• [Short task a] From the Eagles-Chargers matchup preview below, quote the passage that begins at the words "The Chargers’ best" and ends after the words "Texans in Week 1.".

• [Provided passage]
Key Mismatches Favor the Eagles in Week 2 Versus the Chargers

Key Mismatches Favor the Eagles in Week 2 Versus the Chargers

Breaking down matchups the Eagles could potentially exploit against their upcoming opponent was often an exercise in futility during the Andy Reid era. It didn’t matter whether the Raiders had the 32nd-ranked run defense in the NFL or winds were gusting up to 60 miles per hour in Cincinnati. The Birds were throwing the football.

Chip Kelly on the other hand says he’s all about coaching to the personnel, which you have to think means attacking the opponent’s weaknesses – and in the case of the San Diego Chargers, there appear to be quite a few of them. Below we look at some of the key players in Philadelphia's home opener on Sunday and attempt once again to predict how it will all play out on the field.

Favorable: Trent Cole vs. King Dunlap

Remember last year when Jason Peters went down and everybody condemned the Eagles’ front office for not having quality depth at left tackle? Well, the guy who wound up replacing Peters is a starter in San Diego.

We all know what King Dunlap is. He’s somebody you’re just hoping to get by with at left tackle, preferably for only a game or two – not all season like the Chargers are resigned to doing. Godspeed, Philip Rivers.

Dunlap’s primary assignment will likely be Trent Cole, who looked rejuvenated in the Birds’ Week 1 win over Washington – not lost in the switch to outside linebacker like many people expected. The two-time Pro Bowler registered four tackles (1 TFL), a forced fumble and two hits on the quarterback.

Cole, 30, is coming off of his worst season in the NFL with just three sacks in 2012. He looked like his old self on Monday though, only at a new position. Dunlap and Rivers by extension should be in for a long afternoon at the Linc provided Cole's rebound continues.

Favorable: DeSean Jackson vs. Derek Cox

The Chargers’ best cornerback is Derek Cox, who they acquired from Jacksonville through free agency. So just to be clear, even the Jaguars – the Jaguars! – ultimately didn’t want the top corner now in San Diego.

Defenses could do worse than Cox, but he’s not a guy you can count on to shut down elite wide receivers. The fifth-year veteran was part of a crew that conceded 146 yards off of 12 receptions to Andre Johnson against the Texans in Week 1.

• [Short task b] Print the records from their first line through the line containing "tap(303, 403)", keeping every line the same.

• [Dataset extract]

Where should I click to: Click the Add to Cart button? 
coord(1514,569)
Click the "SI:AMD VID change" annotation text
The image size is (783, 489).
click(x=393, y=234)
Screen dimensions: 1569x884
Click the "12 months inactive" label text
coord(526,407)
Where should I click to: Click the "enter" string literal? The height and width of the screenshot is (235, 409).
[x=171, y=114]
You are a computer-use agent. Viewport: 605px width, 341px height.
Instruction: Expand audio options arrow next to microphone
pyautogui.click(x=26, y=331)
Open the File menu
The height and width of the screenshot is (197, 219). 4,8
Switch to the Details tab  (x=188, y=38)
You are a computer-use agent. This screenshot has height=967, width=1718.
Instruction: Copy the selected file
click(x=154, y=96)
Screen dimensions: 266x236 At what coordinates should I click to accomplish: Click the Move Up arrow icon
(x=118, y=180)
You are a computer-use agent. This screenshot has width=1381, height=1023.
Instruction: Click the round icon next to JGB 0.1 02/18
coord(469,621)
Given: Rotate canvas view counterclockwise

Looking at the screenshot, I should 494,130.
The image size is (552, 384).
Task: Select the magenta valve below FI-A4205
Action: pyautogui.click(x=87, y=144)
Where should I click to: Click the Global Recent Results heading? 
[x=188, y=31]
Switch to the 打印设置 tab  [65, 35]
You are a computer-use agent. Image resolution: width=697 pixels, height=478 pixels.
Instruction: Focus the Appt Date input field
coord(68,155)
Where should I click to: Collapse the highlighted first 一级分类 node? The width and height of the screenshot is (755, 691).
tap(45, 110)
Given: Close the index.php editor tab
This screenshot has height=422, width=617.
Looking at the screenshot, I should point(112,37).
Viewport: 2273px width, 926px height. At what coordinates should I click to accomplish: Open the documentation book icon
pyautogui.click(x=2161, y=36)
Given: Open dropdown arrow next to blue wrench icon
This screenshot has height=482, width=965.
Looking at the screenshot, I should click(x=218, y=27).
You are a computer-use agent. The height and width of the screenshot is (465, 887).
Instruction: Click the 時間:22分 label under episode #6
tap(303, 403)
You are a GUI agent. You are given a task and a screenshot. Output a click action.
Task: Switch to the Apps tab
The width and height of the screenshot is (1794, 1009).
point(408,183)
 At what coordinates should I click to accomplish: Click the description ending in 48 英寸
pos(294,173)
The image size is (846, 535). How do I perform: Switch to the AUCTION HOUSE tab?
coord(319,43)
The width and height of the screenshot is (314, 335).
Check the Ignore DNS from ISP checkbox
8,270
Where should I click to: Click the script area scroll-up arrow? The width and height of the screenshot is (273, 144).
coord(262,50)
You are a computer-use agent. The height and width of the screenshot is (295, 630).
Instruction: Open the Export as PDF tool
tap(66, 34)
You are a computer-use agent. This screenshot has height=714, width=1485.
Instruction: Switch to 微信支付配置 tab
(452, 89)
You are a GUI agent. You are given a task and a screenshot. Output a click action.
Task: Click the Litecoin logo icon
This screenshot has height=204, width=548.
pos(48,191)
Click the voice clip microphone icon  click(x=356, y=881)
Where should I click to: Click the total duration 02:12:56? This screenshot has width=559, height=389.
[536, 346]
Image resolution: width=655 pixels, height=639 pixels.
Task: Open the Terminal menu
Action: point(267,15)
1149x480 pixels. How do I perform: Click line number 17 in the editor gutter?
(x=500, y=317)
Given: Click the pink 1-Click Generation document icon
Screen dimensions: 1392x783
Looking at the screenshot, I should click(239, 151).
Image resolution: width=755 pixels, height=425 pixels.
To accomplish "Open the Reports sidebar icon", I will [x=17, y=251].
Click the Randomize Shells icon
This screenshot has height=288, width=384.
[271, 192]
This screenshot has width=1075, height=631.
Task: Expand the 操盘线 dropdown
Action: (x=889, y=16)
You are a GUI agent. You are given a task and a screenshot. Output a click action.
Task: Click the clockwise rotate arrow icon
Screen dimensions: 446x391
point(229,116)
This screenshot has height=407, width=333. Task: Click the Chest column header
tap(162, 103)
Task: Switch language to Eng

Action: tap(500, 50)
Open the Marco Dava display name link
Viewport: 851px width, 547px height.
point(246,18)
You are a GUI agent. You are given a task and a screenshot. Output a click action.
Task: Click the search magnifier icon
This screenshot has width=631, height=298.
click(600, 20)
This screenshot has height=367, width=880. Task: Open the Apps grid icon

• [Exercise result a]
The Chargers’ best cornerback is Derek Cox, who they acquired from Jacksonville through free agency. So just to be clear, even the Jaguars – the Jaguars! – ultimately didn’t want the top corner now in San Diego.

Defenses could do worse than Cox, but he’s not a guy you can count on to shut down elite wide receivers. The fifth-year veteran was part of a crew that conceded 146 yards off of 12 receptions to Andre Johnson against the Texans in Week 1.

• [Exercise result b]
Where should I click to: Click the Add to Cart button? 
coord(1514,569)
Click the "SI:AMD VID change" annotation text
The image size is (783, 489).
click(x=393, y=234)
Screen dimensions: 1569x884
Click the "12 months inactive" label text
coord(526,407)
Where should I click to: Click the "enter" string literal? The height and width of the screenshot is (235, 409).
[x=171, y=114]
You are a computer-use agent. Viewport: 605px width, 341px height.
Instruction: Expand audio options arrow next to microphone
pyautogui.click(x=26, y=331)
Open the File menu
The height and width of the screenshot is (197, 219). 4,8
Switch to the Details tab  (x=188, y=38)
You are a computer-use agent. This screenshot has height=967, width=1718.
Instruction: Copy the selected file
click(x=154, y=96)
Screen dimensions: 266x236 At what coordinates should I click to accomplish: Click the Move Up arrow icon
(x=118, y=180)
You are a computer-use agent. This screenshot has width=1381, height=1023.
Instruction: Click the round icon next to JGB 0.1 02/18
coord(469,621)
Given: Rotate canvas view counterclockwise

Looking at the screenshot, I should 494,130.
The image size is (552, 384).
Task: Select the magenta valve below FI-A4205
Action: pyautogui.click(x=87, y=144)
Where should I click to: Click the Global Recent Results heading? 
[x=188, y=31]
Switch to the 打印设置 tab  [65, 35]
You are a computer-use agent. Image resolution: width=697 pixels, height=478 pixels.
Instruction: Focus the Appt Date input field
coord(68,155)
Where should I click to: Collapse the highlighted first 一级分类 node? The width and height of the screenshot is (755, 691).
tap(45, 110)
Given: Close the index.php editor tab
This screenshot has height=422, width=617.
Looking at the screenshot, I should point(112,37).
Viewport: 2273px width, 926px height. At what coordinates should I click to accomplish: Open the documentation book icon
pyautogui.click(x=2161, y=36)
Given: Open dropdown arrow next to blue wrench icon
This screenshot has height=482, width=965.
Looking at the screenshot, I should click(x=218, y=27).
You are a computer-use agent. The height and width of the screenshot is (465, 887).
Instruction: Click the 時間:22分 label under episode #6
tap(303, 403)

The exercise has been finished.